To get from Birkenau death camp with its gas chambers and crematoria to Warsaw, we once again embarked the infamous trains on our way to Poland’s former capital. The 50 or so inmates in the freight car were guarded by two SS, and, in our case, one was a short Ukrainian-turned-Nazi who constantly threatened us with his gun. The other guard could have been a poster image of Hitler’s ideal of an Aryan about 6-foot-2, blue-eyed and blond. Every time the Ukrainian would threaten us, he spoke harshly to him and told us not to fear, that nothing would happen to us. But my greatest surprise came when the train stopped at a station.  The German guard left us to reappear a half-hour later loaded down with containers filled with coffee.

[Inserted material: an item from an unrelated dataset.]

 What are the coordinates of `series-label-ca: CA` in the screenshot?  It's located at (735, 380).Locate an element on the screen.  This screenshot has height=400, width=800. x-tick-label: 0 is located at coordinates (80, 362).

Can you imagine that here in the midst of hatred, and of death, there was one righteous man, and in spite of being an SS, he was able to empathize with us and our condition? Should he have done these two acts, it would have been sufficient to call him righteous, but he went one step further. That same afternoon, the train stopped at another station, and as usual, he gathered all the pots and pans and came back in a half-an-hour, but before he gave anything, he profoundly apologized. He told us how sorry he was that he couldn’t bring us a hot drink because coffee seems to be available only before noon – the best he could do was to bring us water.

It was this event that reinforced in me a hope for the future. If an SS could become this concerned about us, surely there is hope to believe in the perfectibility of the human race – that is the ultimate of action of a person committed to tikkun olam [repairing the world]. I believe that such action brings about the idea of world and individual perfection that the prophets’ vision of the Messianic period that they called achrit hyamim [end of days] would be brought about.